La questione ha un piede nell'oggi e uno nel passato. Da una parte la scelta del presidente in carica e neocandidato del 'campo largo' Eugenio Giani di indire le elezioni il 12 agosto, in piena estate, per il 12-13 ottobre appare un po' 'tardiva', dall'altra la legge in sé, o meglio i premi di maggioranza a essa connessa, fanno storcere il naso soprattutto a sinistra.

La querelle è nata da un ricorso al TAR di Democrazia Sovrana Popolare, la nuova 'creatura sovranista' di Marco Rizzo, per poi arrivare all'attenzione di molti per le proteste di Antonella Bundu per Toscana Rossa, che ha fato luce su alcuni impedimenti  nella raccolta firme nei comuni a causa dei vincoli temporali per le richieste di suolo pubblico, infine si è trasformata in una critica a tutto tondo alla ratio maggioritaria della legge regionale, con la raccolta firme avviata dal Partito Comunista Italiano per modificare la legge.

I 'tempi' della nuova legge

Al di là del ricorso al TAR, che è stato per l'appunto bocciato, la questione è prima di tutto politica. La legge prevede che le liste non rappresentate in consiglio regionale raccolgano 9.000 firme nelle 13 circoscrizioni per potersi presentare. Un numero che "nel caso di gruppi costituiti successivamente ai sei mesi precedenti è ridotto ad 1/3". La norma, quindi, dà una sorta di diritto di prelazione alle liste già in consiglio regionale, anche se formate in corso d'opera come ad esempio la lista AVS rappresentata da Silvia Noferi.

La 'prelazione' è però aggravata dai tempi, troppo ridotti per permettere non solo la raccolta firme, ma anche la campagna elettorale che, peraltro, viene a cadere per gran parte nel periodo estivo. "È  scioccante  - spiega Antonella Bundu - che  in alcuni posti la gente non sappia nemmeno che si va al voto. Dovrebbe fare bene a tutti, non solo alle 'nuove liste' coinvolgere più persone possibili senza fare una sorta di rush finale.
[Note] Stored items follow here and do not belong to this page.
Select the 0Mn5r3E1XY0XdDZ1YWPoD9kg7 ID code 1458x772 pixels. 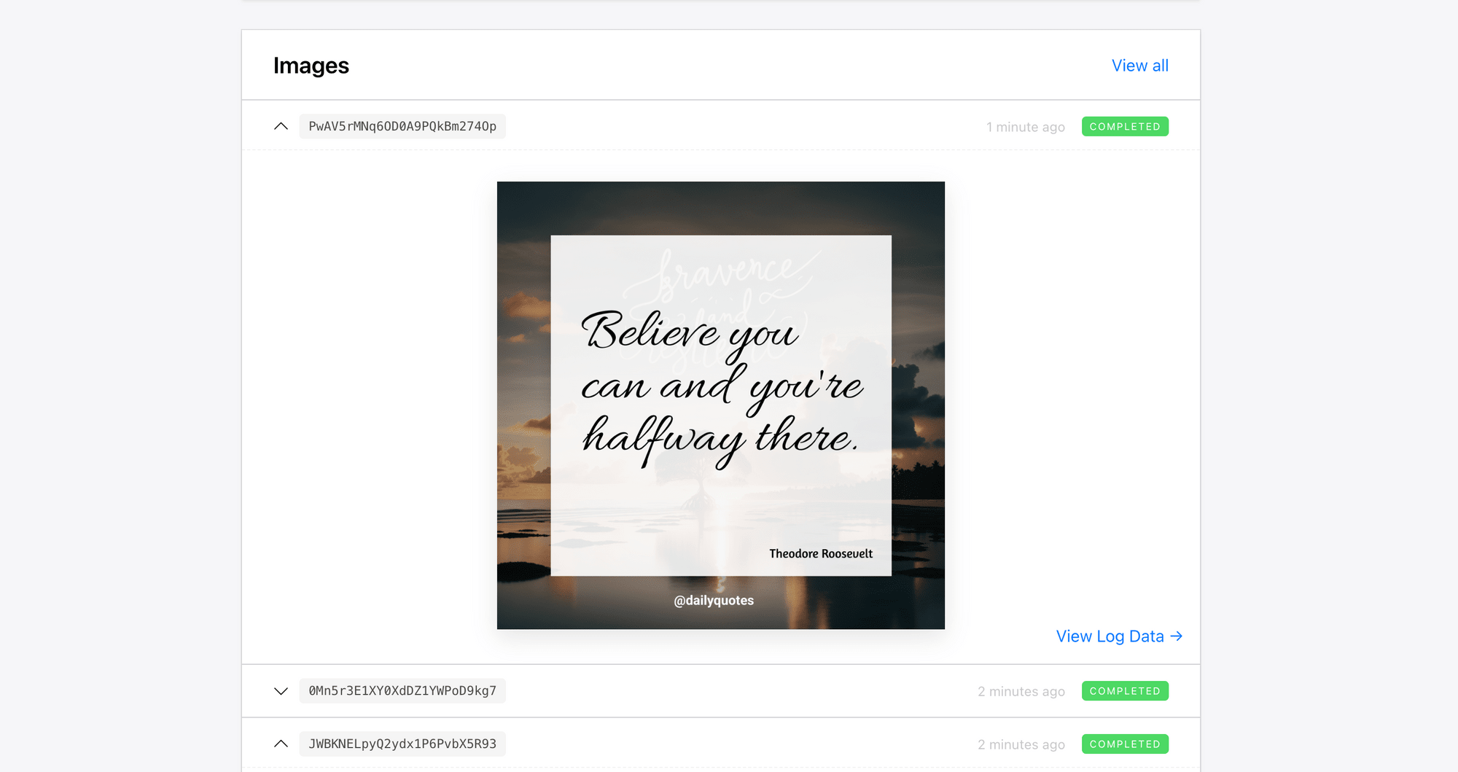(x=402, y=691)
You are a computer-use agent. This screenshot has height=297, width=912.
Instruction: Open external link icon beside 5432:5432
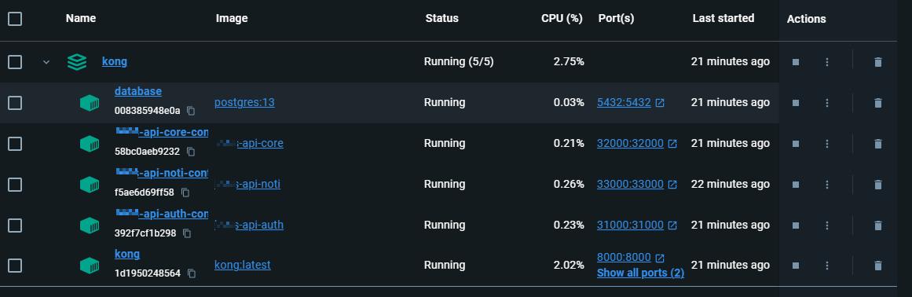tap(660, 103)
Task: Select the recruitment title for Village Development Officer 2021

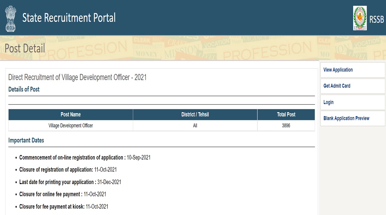Action: 77,77
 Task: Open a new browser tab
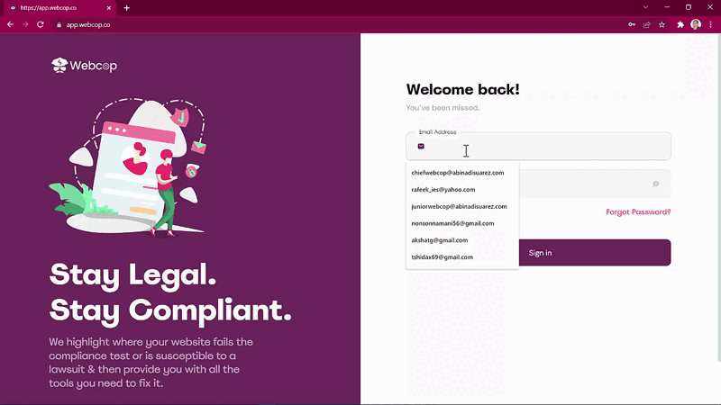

Servirebbe a diminuire l'astensionismo, gioverebbe alla democrazia". Per Marco Rizzo di Democrazia Sovrana Popolare "una norma fatta apposta per evitare che ci sia 'contaminazione' di una forza nuova: non c'è nessun partito politico che ha la forza di farlo, neanche il Pd"". 

Una circostanza che, a sentir Rizzo, condividerebbe anche il presidente Giani: "Mi ha detto che certamente la cosa era da considerare perché effettivamente - riporta Rizzo - anche lui ammetteva che 9.000 firme neanche il Pd riusciva a raccogliere. 'Ci sarà un dimezzamento, ci sarà una riduzione', mi diceva".

Che il sistema politico regionale tenda a semplificare la geografia politica e tenda al bipolarismo è un fatto evidente sia a livello normativo che politico, basti pensare appunto ai rispettivi più o meno flessibili campi larghi di destra e sinistra, ma la questione è si è avuto la sensazione che la data del voto sia stata palesemente dettata dall'agenda politica del PD alle prese con il campo largo. Era infatti comune la necessità di stare all'interno delle regole basilari della democrazia, 5 anni di mandato, senza superare il 2025, ma al tempo stesso il braccio di ferro interno al PD ed esterno con il M5S, ha 'ritardato' l'investitura di Giani. Questa è arrivata solo il 7 agosto, seguita non a caso pochi giorni dopo dall'indizione delle elezioni per il 12 e 13 ottobre. La sensazione, insomma, è che gli inciampi e gli ostacoli che si trovano a dover affrontare le 'nuove liste', oltre che l'imposizione di un tour de force elettorale in piena estate, siano il pegno pagato alla costruzione del campo largo.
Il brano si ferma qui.